Pope Francis appointed Berkeley Professor Jennifer Anne Doudna, a professor at the University of California, an Ordinary Member of the Pontifical Academy of Sciences.
Jennifer Anne Doudna
Doudna grew up in Hilo, Hawaii. She graduated from Pomona College in 1985 and earned a Ph.D. from Harvard Medical School in 1989. Apart from her professorship at Berkeley, she is also president and chair of the board of the Innovative Genomics Institute, a faculty scientist at Lawrence Berkeley National Laboratory, a senior investigator at the Gladstone Institutes, and an adjunct professor of cellular and molecular pharmacology at the University of California, San Francisco (UCSF). In 2012, Doudna and Emmanuelle Charpentier were the first to propose that CRISPR-Cas9 (enzymes from bacteria that control microbial immunity) could be used for programmable editing of genomes, which has been called one of the most significant discoveries in the history of biology. Since then, Doudna has been a leading figure in what is referred to as the “CRISPR revolution” for her fundamental work and leadership in developing CRISPR-mediated genome editing.
Outside the scientific community, she has been named one of the Time 100 most influential people in 2015 (with Charpentier), and she was listed as a runner-up for Time Person of the Year in 2016 alongside other CRISPR researchers.

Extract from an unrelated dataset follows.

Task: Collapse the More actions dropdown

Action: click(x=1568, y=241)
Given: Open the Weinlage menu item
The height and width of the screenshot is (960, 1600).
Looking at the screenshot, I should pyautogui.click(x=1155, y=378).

Pontifical Academy of Sciences
Founded in Rome by Federico Cesi, Giovanni Heck, Francesco Stelluti, and Anastasio de Filiis on August 17, 1603, the Academy was re-founded in 1847 by Pius IX. It was moved to its present location, the Pius IV Casina in the Vatican Gardens, in 1922.
The mission of this Pontifical Academy is to honor pure science wherever it’s found, to guarantee its liberty, and to foster research for its advancement. A President heads the Academy, assisted by a Council. The Holy Father appoints its 80 Pontifical Academics for life. The Vatican states that the Pontifical Academy of Sciences has an international scope, it is multi-racial in its composition and non-sectarian in the election of its Members. The Academy works in the following areas: Basic Sciences, Science and Technology of Global Problems, Science of the Problems of the Developing World, Scientific Policy, Bioethics, and Epistemology.